Ze względu na absencje kartkowe lub zdrowotne Piotr Stokowiec zmuszony był do dokonania zmian, w porównaniu do wcześniejszych dwóch meczów. Na prawej obronie zagrał Bartłomiej Kłudka, a na lewej stronie Kacper Chodyna. Od pierwszych minut zagrał również nowy nabytek – Jhon Chancellor.
Już na samym początku, bo w 4. minucie, zmiany musiał dokonać trener Piasta Gliwice.
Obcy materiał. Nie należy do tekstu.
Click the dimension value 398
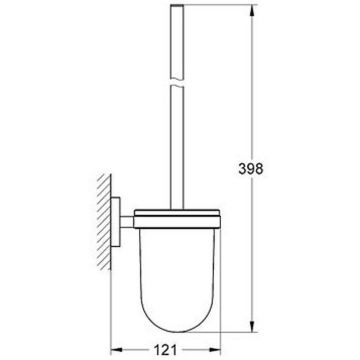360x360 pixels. (x=250, y=168)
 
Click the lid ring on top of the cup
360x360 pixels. (x=179, y=214)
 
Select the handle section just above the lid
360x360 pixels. (x=179, y=186)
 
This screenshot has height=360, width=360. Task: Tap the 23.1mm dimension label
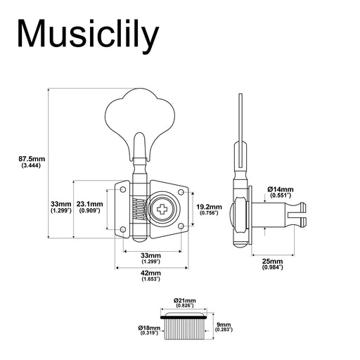[90, 204]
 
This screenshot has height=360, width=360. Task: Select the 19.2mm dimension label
[208, 207]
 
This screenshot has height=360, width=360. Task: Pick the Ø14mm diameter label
[280, 190]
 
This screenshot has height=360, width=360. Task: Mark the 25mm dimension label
[271, 260]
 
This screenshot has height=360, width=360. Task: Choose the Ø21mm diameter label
[185, 300]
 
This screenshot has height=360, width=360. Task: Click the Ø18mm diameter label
[150, 328]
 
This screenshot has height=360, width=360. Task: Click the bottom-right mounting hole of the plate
[181, 226]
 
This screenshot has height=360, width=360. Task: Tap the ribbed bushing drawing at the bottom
[185, 328]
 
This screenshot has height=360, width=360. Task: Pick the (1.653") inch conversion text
[150, 279]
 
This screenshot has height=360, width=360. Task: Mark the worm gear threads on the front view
[138, 209]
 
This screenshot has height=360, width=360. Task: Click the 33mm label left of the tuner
[60, 204]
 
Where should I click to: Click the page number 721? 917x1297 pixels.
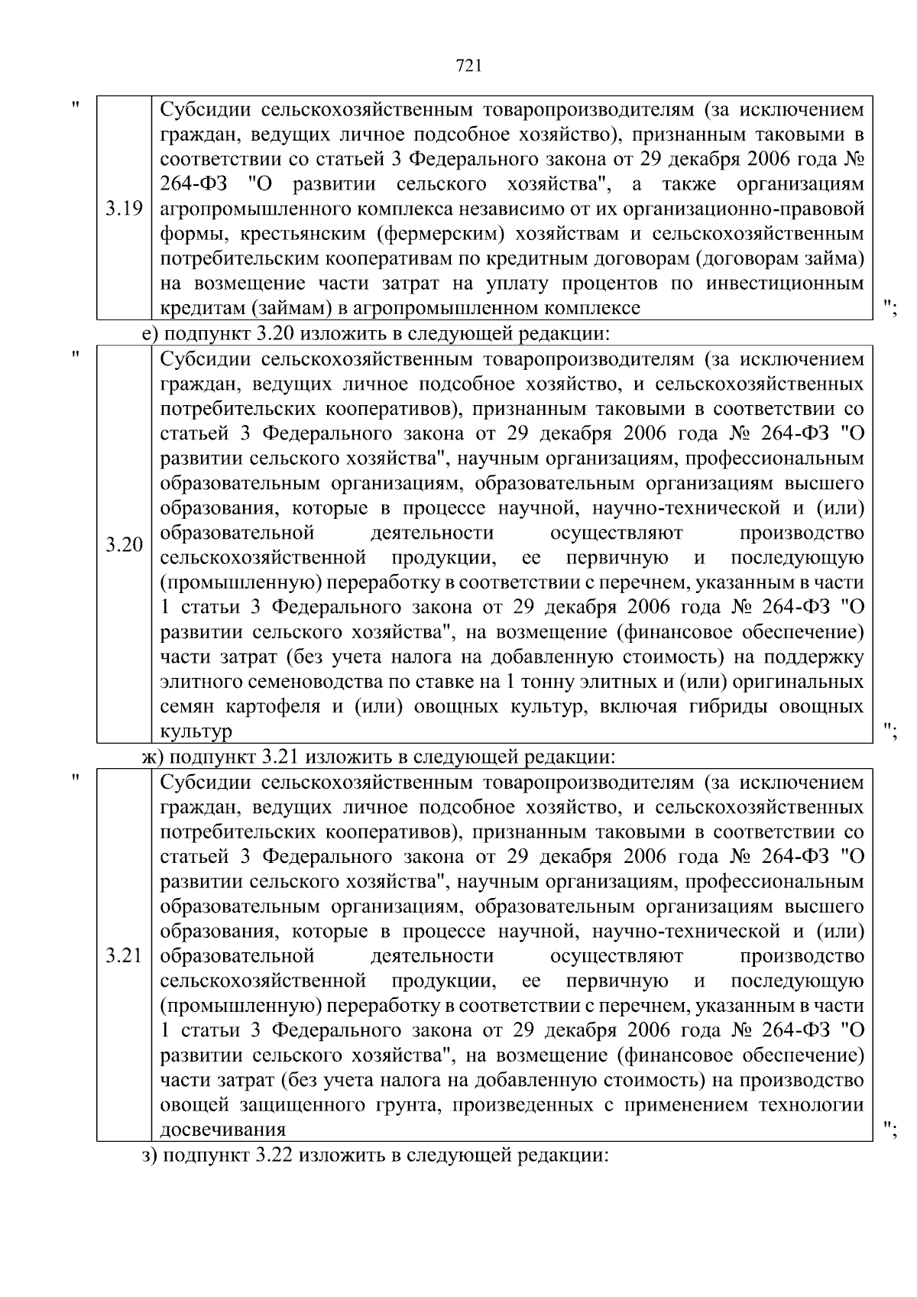pyautogui.click(x=468, y=66)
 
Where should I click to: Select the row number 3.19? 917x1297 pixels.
pyautogui.click(x=124, y=208)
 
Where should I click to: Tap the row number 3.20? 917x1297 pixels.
pyautogui.click(x=124, y=545)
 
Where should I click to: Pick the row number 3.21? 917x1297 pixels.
pyautogui.click(x=124, y=956)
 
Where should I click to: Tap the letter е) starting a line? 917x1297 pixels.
pyautogui.click(x=151, y=333)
Z powodu kontuzji plac gry musiał opuścić Martin Konczkowski, a w jego miejsce pojawił się na boisku Arkadiusz Pyrka.
Długo czekaliśmy na ciekawszą akcję tego spotkania i dopiero w 10. minucie odnotowaliśmy pierwszą groźną sytuację, gdy alkę o górną piłkę z Kamilem Wilczkiem przegrał Jhon Chancellor, ale szybko się zreflektował i zablokował strzał doświadczonego napastnika. W 18. minucie powinno być 1:0 dla Piasta Gliwice. Dośrodkowanie w pole karne przeszło kilku naszych piłkarz i trafiło do Michała Chrapka, który strzałem głową z trzech metrów nie zdołał jednak pokonać Kacpra Bieszczada, który fenomenalnie i instynktownie obronił uderzenie. Minutę później Damian Kądzior, po przedryblowaniu kilku naszych piłkarzy, uderzył na bramkę, ale znów skutecznie interweniował „Bieszczu”. W 24. minucie meczu Patryk Szysz ładnie przyjęciem zwiódł rywala na lewej stronie, podał przed pole karne do Kokiego Hinokio, ale strzał Japończyka był bardzo lekki i poradził sobie z nim bramkarz gości. Do przerwy nie działo się już nic godnego uwagi i sędzia Paweł Malec z Łodzi zaprosił piłkarzy na odpoczynek przy bezbramkowym remisie.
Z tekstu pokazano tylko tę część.